Ireland is dominating the fashion springboard, albeit from London. The NEWGEN (New Generation) is an award presented by the British Fashion Council to up and coming designers based in the United Kingdom. Established in 1993 by the British Fashion Council, the NEWGEN, or New Generation, is awarded to up to 20 designers in the areas of catwalk, presentation and exhibition. Winning a NewGen comes with more than just congratulatory prestige, recipients also receive business mentoring and financial support for three, or, if they’re lucky, four seasons. The British Fashion Council also offers up its catwalk space, providing a physical platform from which collections can be exhibited. TopShop have also been on board since 2001, offering shop space to the winners. It is clear that the NewGen is more than just an award; it is a launch pad from which new designers emerge clad in financial and business support as well as having a space from which international buyers can see their work. For many, NewGen is the kick-start of a career.
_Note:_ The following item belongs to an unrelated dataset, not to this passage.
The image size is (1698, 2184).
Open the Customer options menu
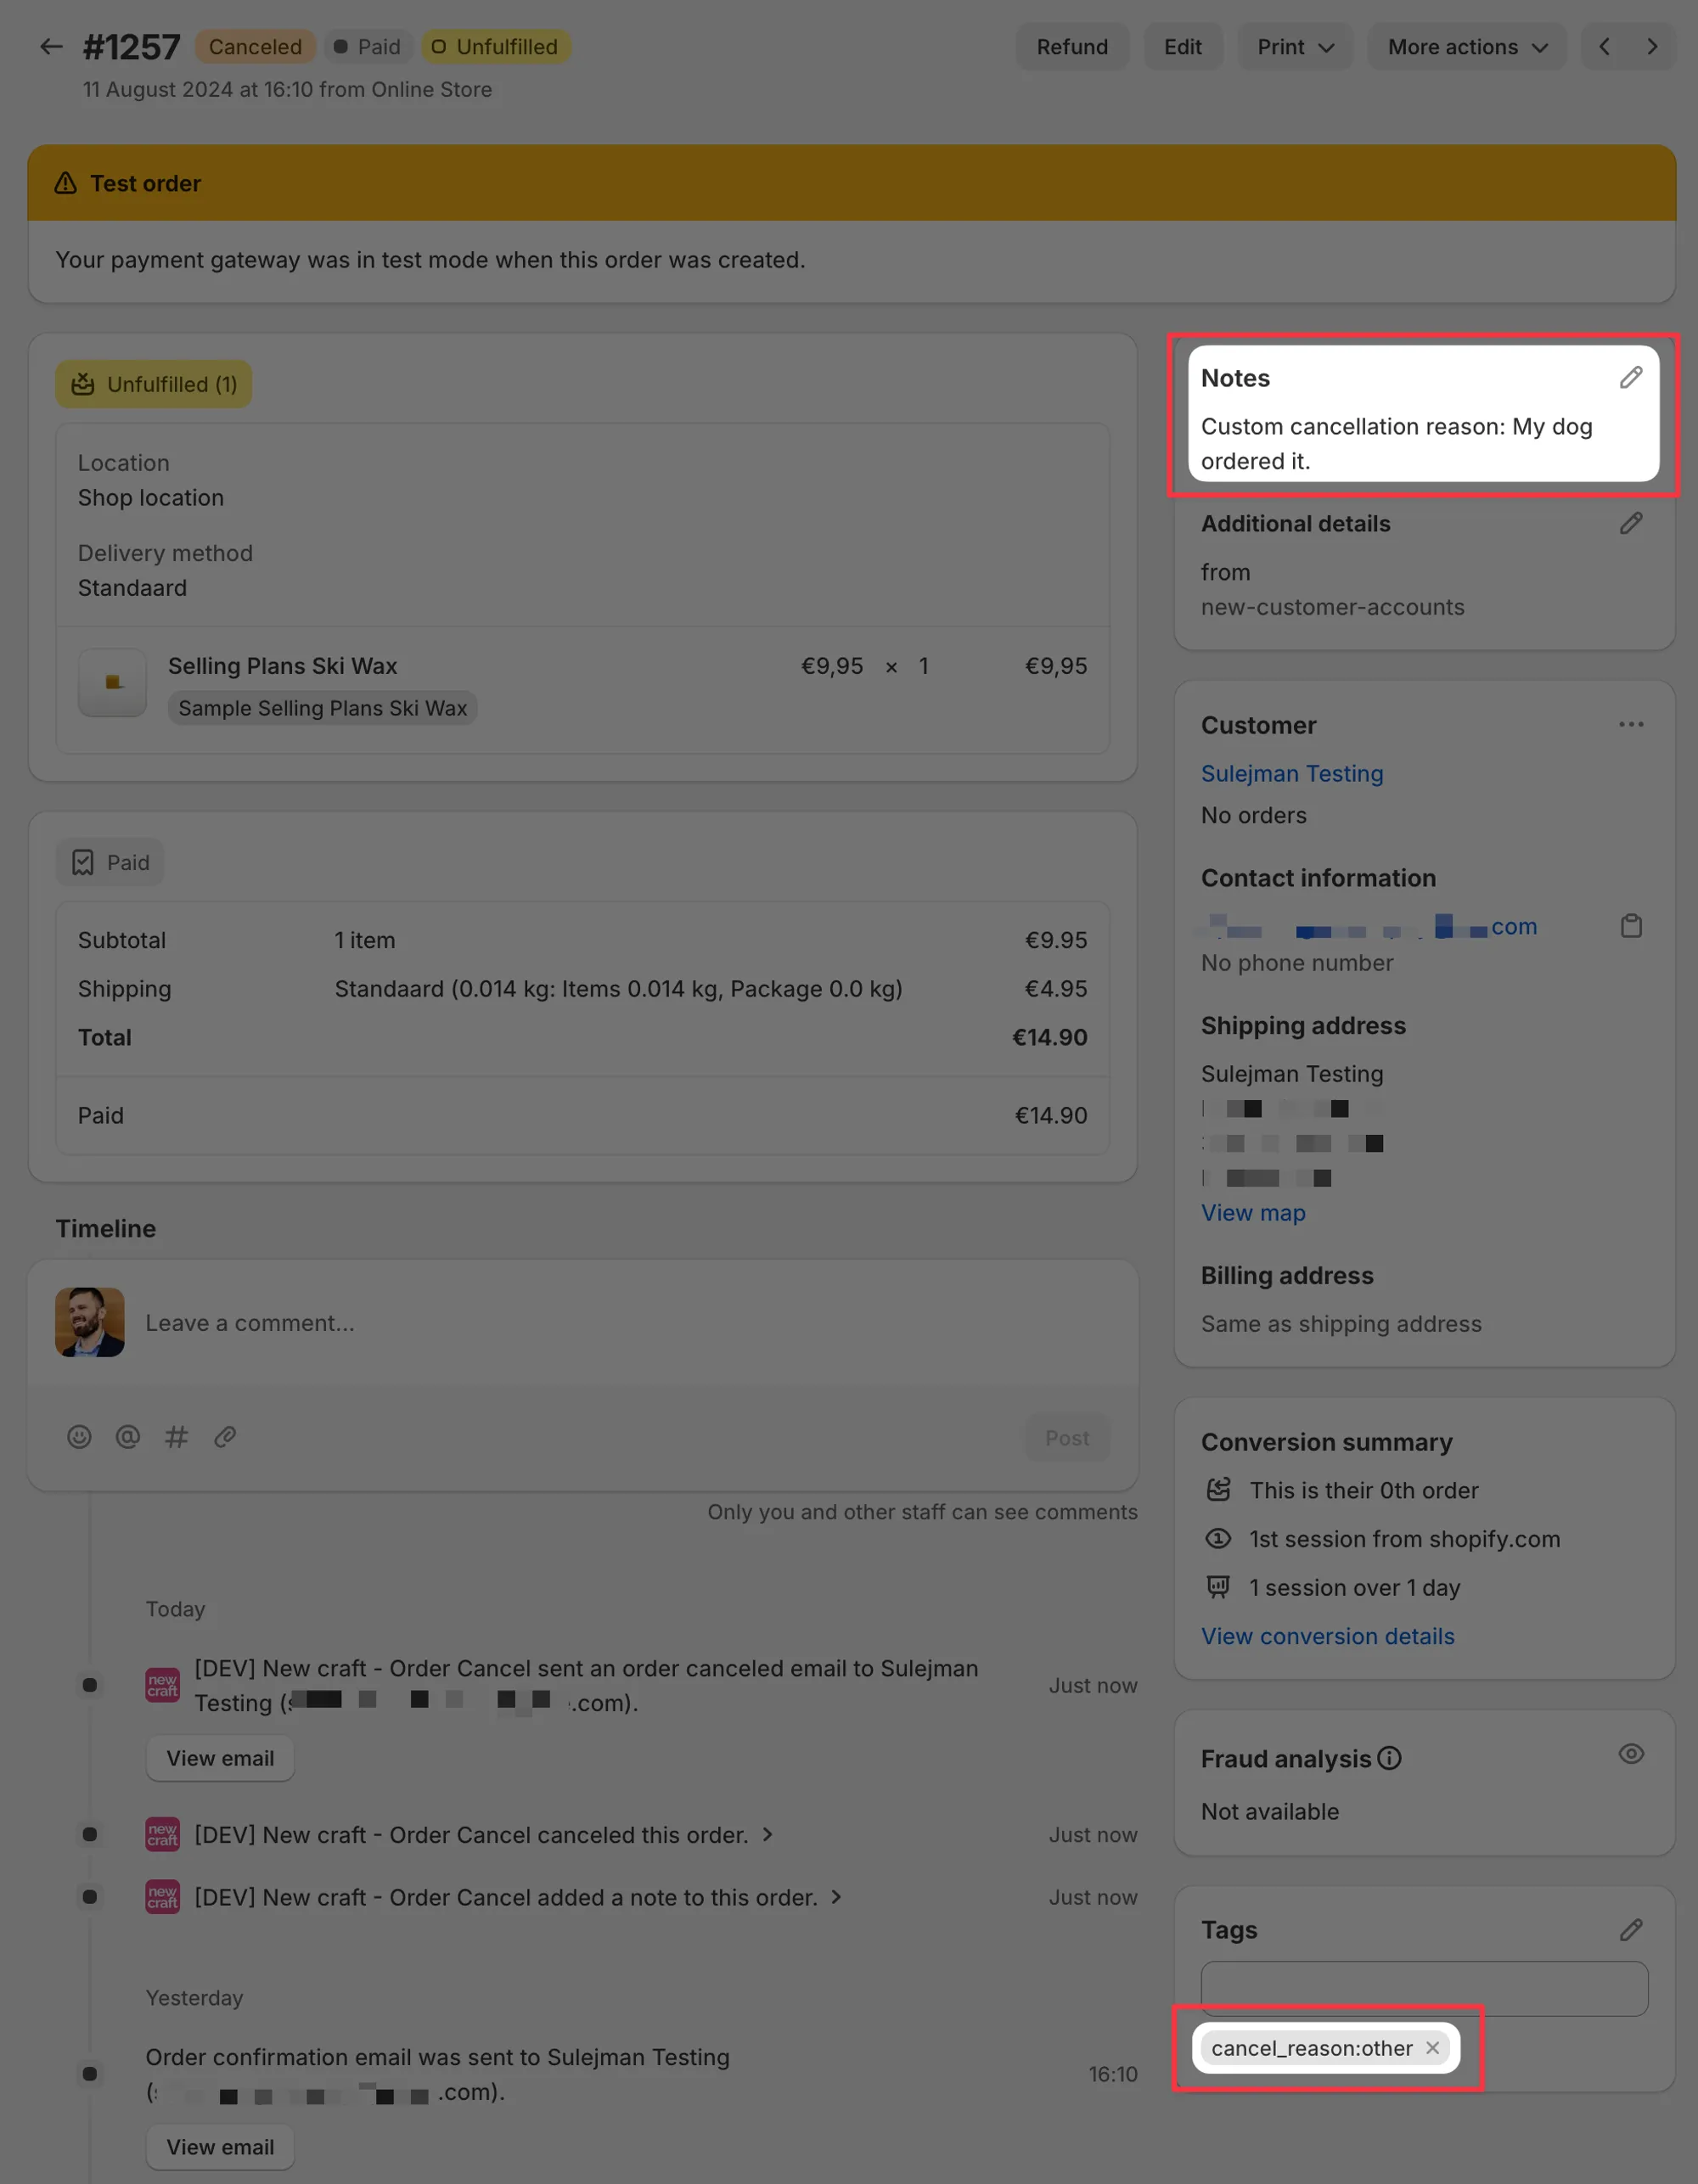click(1631, 724)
The Spring/Summer 2013 contest privileged just three with the catwalk stance, two of whom are Irish. Enter J.W. Anderson and Simone Rocha. Considering Alexander McQueen is a previous recipient, this is nothing to be sniffed at. Anderson and Rocha are the visionaries of SS13.
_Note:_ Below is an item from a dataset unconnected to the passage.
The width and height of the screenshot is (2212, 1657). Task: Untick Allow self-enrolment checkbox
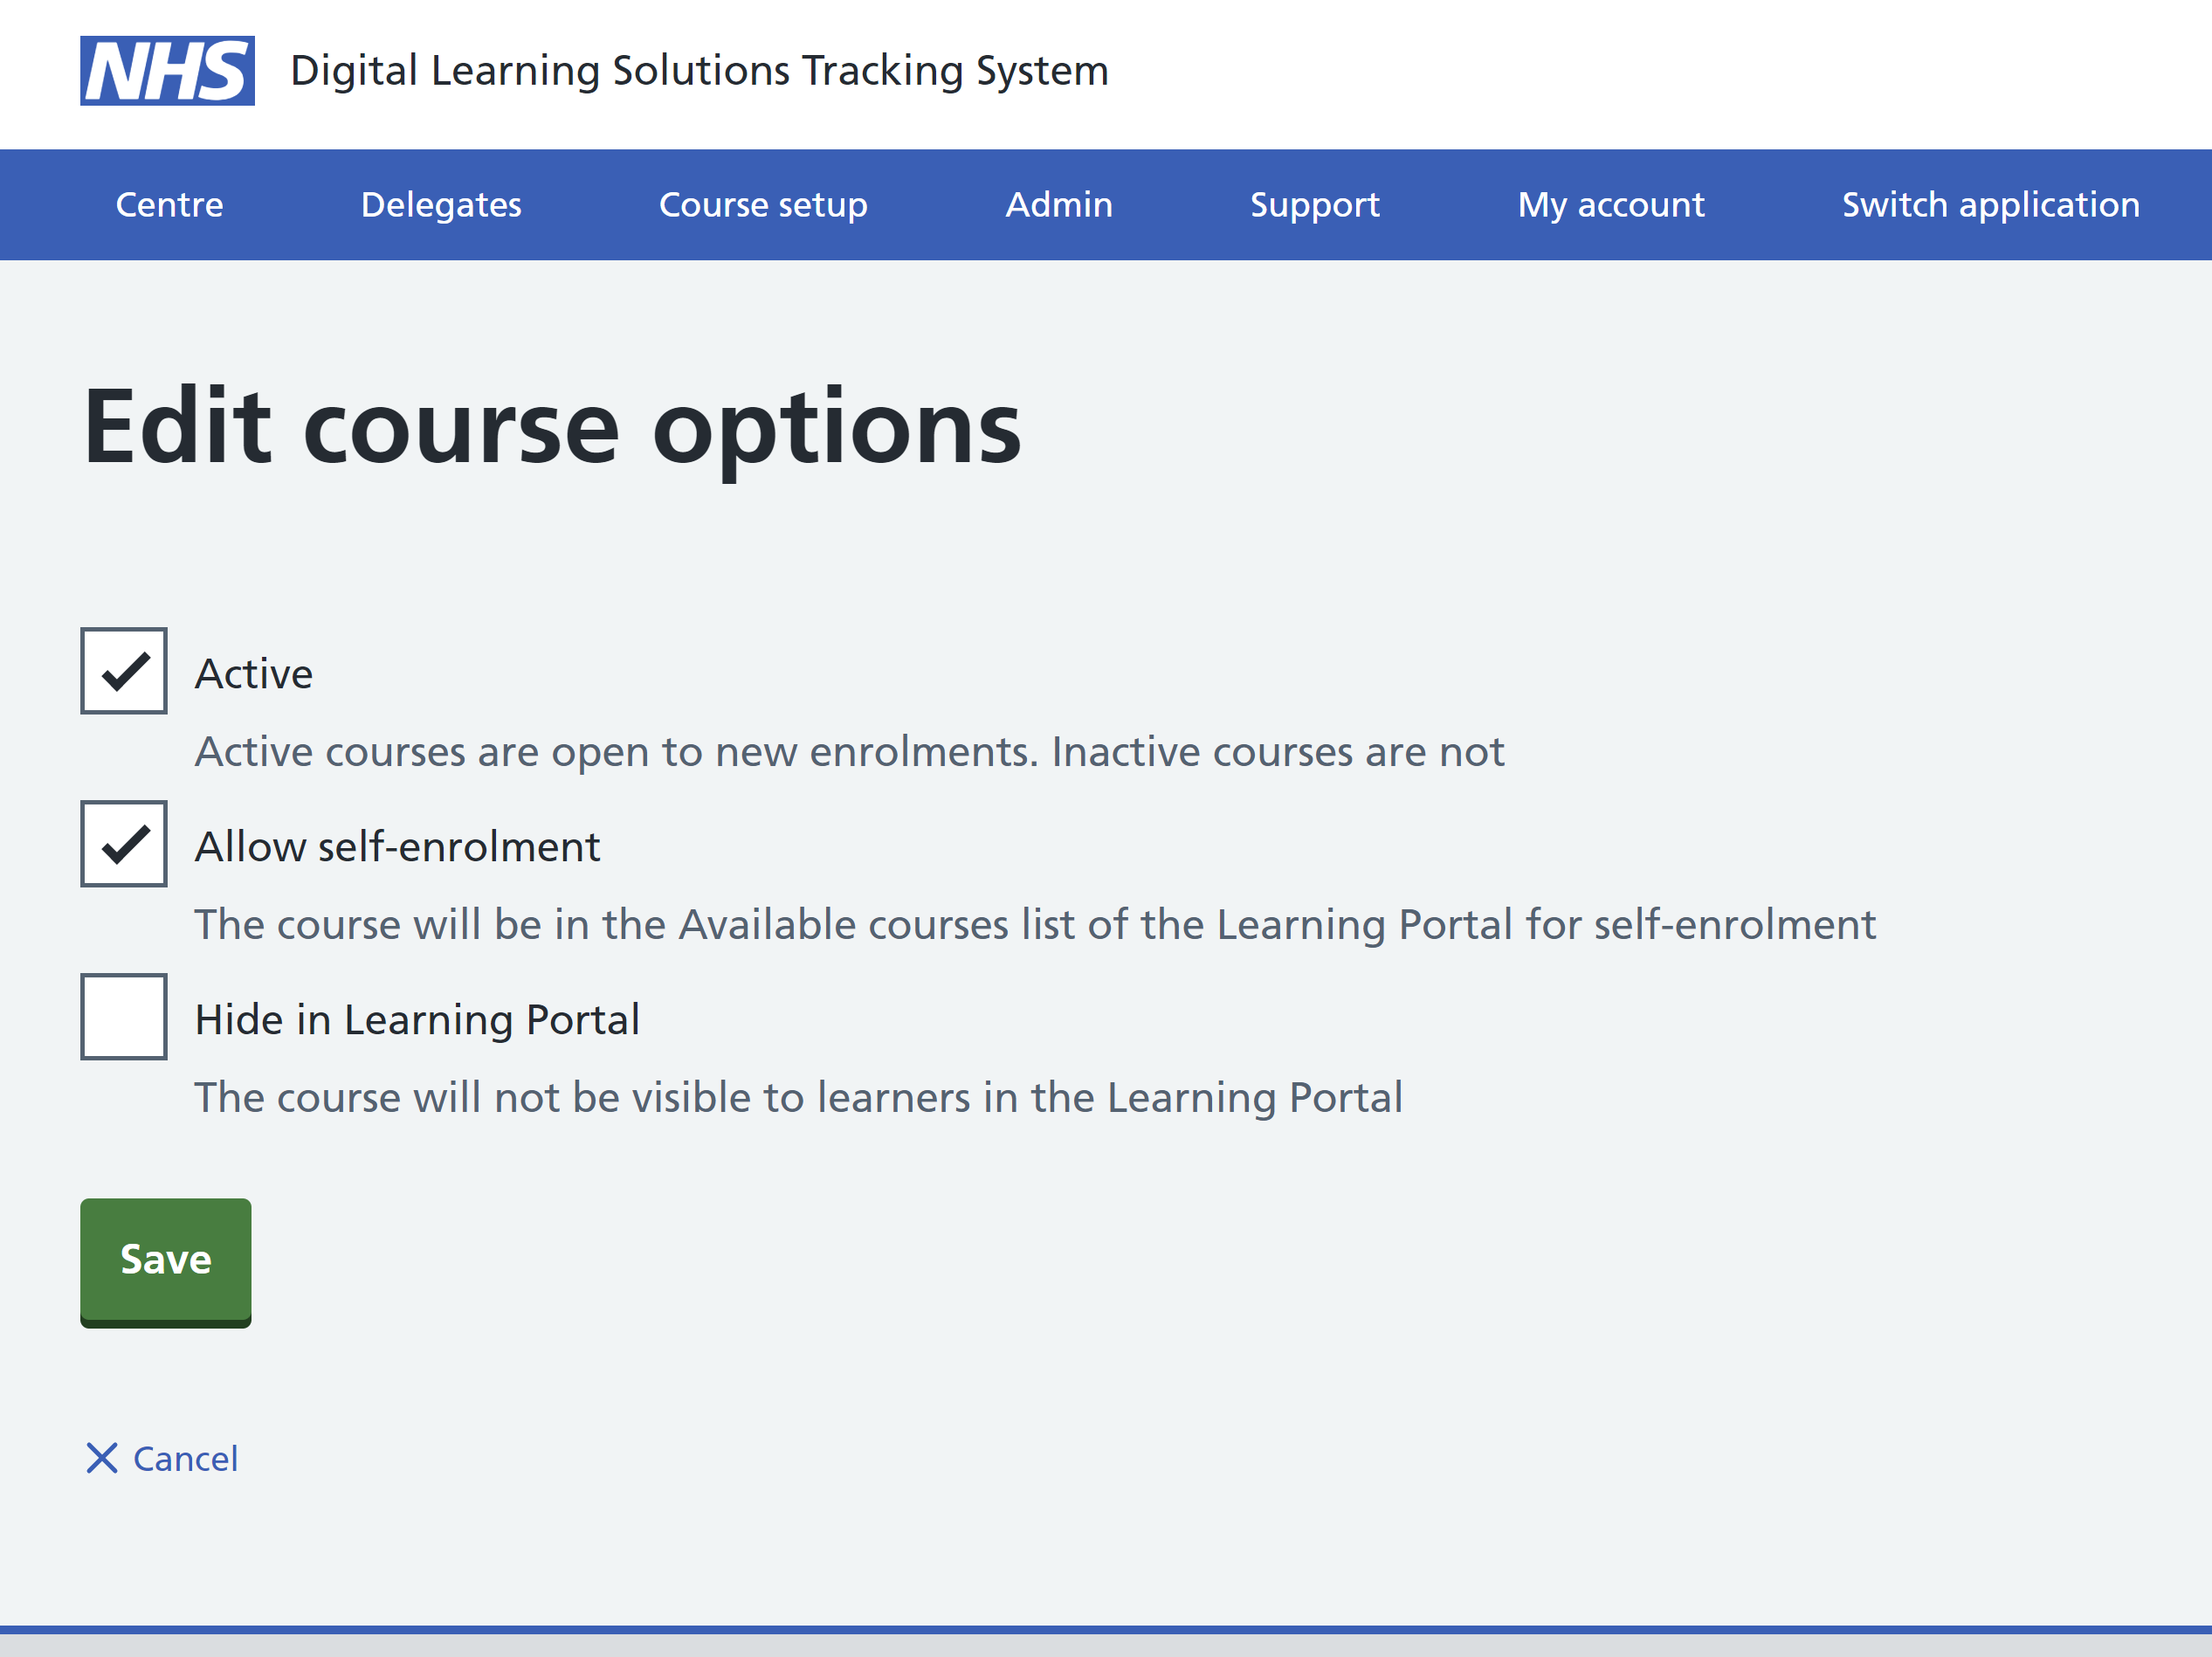pos(124,844)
Hailing from Northern Ireland, J.W. Anderson fell into womenswear as a result of demand. Boyfriends were suddenly finding girlfriends in their J.W Anderson menswear pieces. If that’s not a cry for wider variety, who knows what is? Ask and thou shall receive. Anderson presented the ladies with a collection of their very own in 2010, without straying too far from the original product. If the demand originated from a woman’s desire to wear men’s clothing then why provide a feminine collection? In place of this mythical feminine collection was born Anderson’s unique style. A softer menswear collection, but for women. Focusing on his most recent collection, for purposes of relativity, pyjama shapes and patterns are shoved in your face. Boxy t-shirts dotted with turtles, kilts, a psychedelic print on a quilted top, zebras on trousers. A topsy-turvy whirlwind of design, Anderson manages to turn obscure into individual while still maintaining enough quirk to ensure self-expression and statement. He manages to totally mismatch outfits in an idiosyncratic way as opposed to the somewhat expected emo teenager look. J.W. Anderson thinks outside the box to deliver something truly unique.
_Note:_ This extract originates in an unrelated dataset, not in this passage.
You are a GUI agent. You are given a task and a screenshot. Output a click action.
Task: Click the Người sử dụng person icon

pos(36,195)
Equally as individualistic, if somewhat more tame in terms of pattern, but not in texture or style, is Simone Rocha. Having only been in the circuit for two years, the waves in her wake are pointing only one way. Rocha’s designs walk the line between a well-refined woman and a colourfully expressive girl. Each piece is thematic and although she identifies more as a designer than an artist, her desire is for each item to look as beautiful on a hanger as it would on a body. What is most notable about Rocha’s work is the juxtaposition of the fabrics she implores. Lace encased by plastic, pyrex and mohair. Rocha’s reverie knows no bounds.
Despite being quite different, the two have more in common than immediately meets the eye. Besides both now being pegged as designers to watch, the clothes in each realm speak to the same type of woman, despite being stylistically different. Wild and inhibited but secure and contained. There is no mess only direction and the freedom to be whoever it is you are as well as whom you will be. Anderson pins it down when he describes the J.W. Anderson girl as “They’re all over the place these girls. They might boil over but they don’t…”. Nailed it, it is the same undercurrent that flows beneath Irish designers J.W. Anderson and Simone Rocha.